▶ **Attività richieste**
**a)** Modifichi il passo del testo sul rigassificatore da "Nelle prossime ore" a "in questi giorni.", sostituendo "Porto Empedocle" con "Licata", e lo riporti per intero.
**b)** Secondo il testo sul rigassificatore, per quale motivo è stato presentato il ricorso al Tar Lazio?

Nelle prossime ore la Suprema corte amministrativa emetterà la sentenza sul contenzioso per l’impianto. Dopo la protesta il sindaco di Agrigento ammette: vogliamo le misure compensative
AGRIGENTO – Confindustria, sindacati e operai venerdì scorso hanno manifestato ad Agrigento a favore della costruzione del rigassificatore nel territorio di Porto Empedocle. Il Comune di Agrigento si oppone all’impianto partorito dalla società Nuove Energie di Enel con una gara europea. La decisione sui lavori è passata al Consiglio di Stato, dal momento che il progetto è al centro di contenziosi. Il pronunciamento è atteso in questi giorni.
L’impianto empedoclino ha ricevuto i visti necessari dalle Istituzioni nazionali e locali, ma è ancora inesistente perchè, dopo l’ultima autorizzazione della Regione siciliana del 2009, i lavori non sono partiti a causa di un ricorso al Tar Lazio presentato dal sindaco di Agrigento Marco Zambuto, Legambiente ed altre associazioni. Motivo: il mancato invito del Comune a partecipare alla Conferenza dei servizi sul rigassificatore.

▶ **Dati registrati**
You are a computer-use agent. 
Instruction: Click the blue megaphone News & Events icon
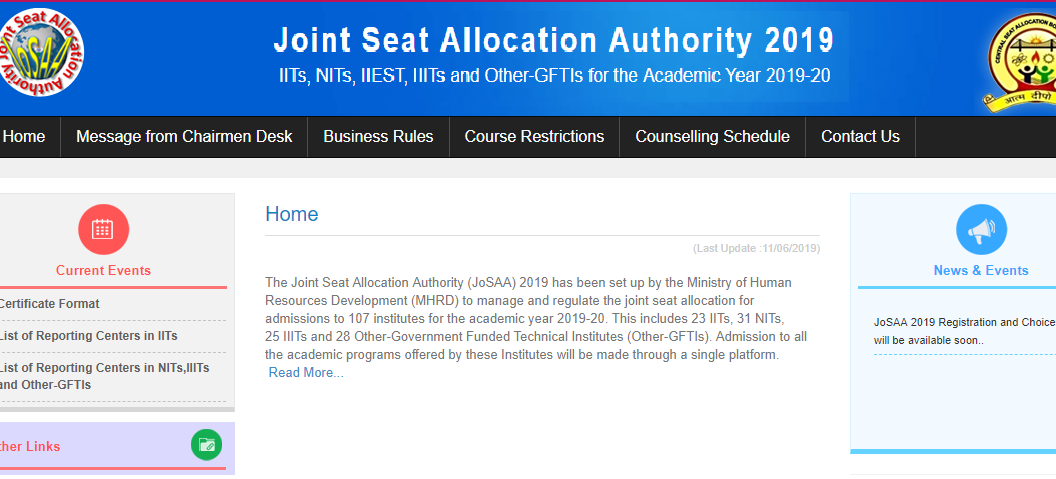[x=981, y=229]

▶ **Esiti delle attività**
**a)**
Nelle prossime ore la Suprema corte amministrativa emetterà la sentenza sul contenzioso per l’impianto. Dopo la protesta il sindaco di Agrigento ammette: vogliamo le misure compensative
AGRIGENTO – Confindustria, sindacati e operai venerdì scorso hanno manifestato ad Agrigento a favore della costruzione del rigassificatore nel territorio di Licata. Il Comune di Agrigento si oppone all’impianto partorito dalla società Nuove Energie di Enel con una gara europea. La decisione sui lavori è passata al Consiglio di Stato, dal momento che il progetto è al centro di contenziosi. Il pronunciamento è atteso in questi giorni.

**b)** Il Comune non era stato invitato a partecipare alla Conferenza dei servizi sul rigassificatore.